There are more examples of alternative facts that circulate around Madame Lou Graham. There’s the one about the way she paraded her girls around on carriages, although that appears to be a completely different madame, and that her early death was “an occupational hazard”— code for syphilis — though there’s no proof of that, either.

When we talked, Dorpat told me that it doesn’t matter. The story is the story, whether it’s exactly true or not. Plus, Speidel was instrumental in saving Pioneer Square from demolition. It was his curiosity that led him to uncover many of the underground tunnels to begin with.

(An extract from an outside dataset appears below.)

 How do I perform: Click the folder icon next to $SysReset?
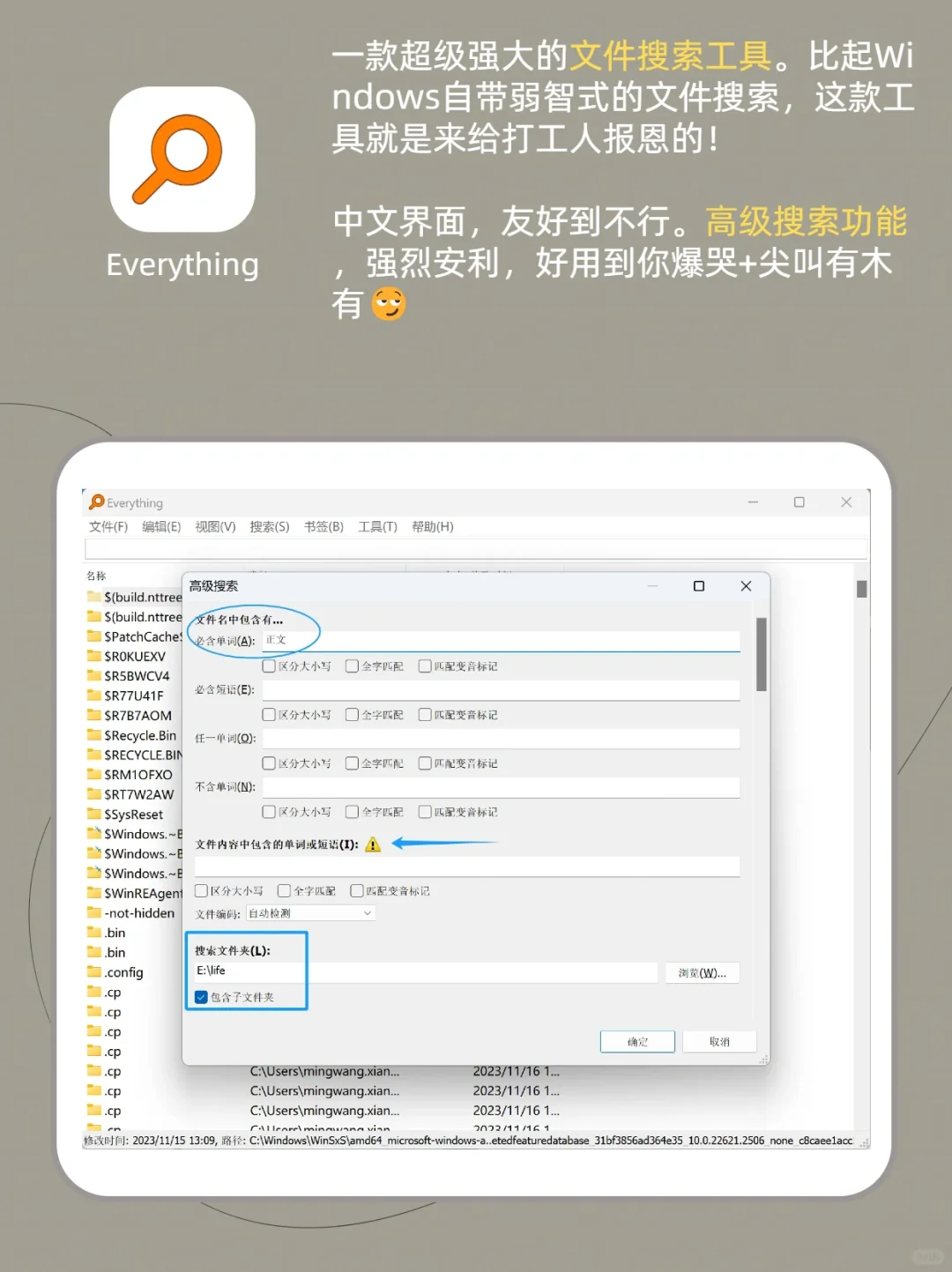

It’s probably true that I wouldn’t even know about Madame Lou Graham were it not for Speidel. But I don’t know that I love that answer. Because to me, the reason that our history is skewed is that it hasn’t been told by enough people. The reason the facts are wrong is because the facts have been funneled through individual lenses consisting of white dudes and their memories and assumptions.

This isn’t out of spite. In telling stories about Seattle (and yes, sometimes polishing them up for public consumption), Speidel froze the town in time. He made space for those of us who can’t get enough of how it once was.

Now, maybe it’s up to the rest of us to peel back that history a little and see what else there is to find — and even set it a little more straight. I think that correcting the plaque on Madame Lou Graham’s building is a good place to start.

But a generation later, as the city looks around to decide what can or should be saved, Speidel’s legacy is not that he bent the truth, but rather that he salvaged the places where the truth took place.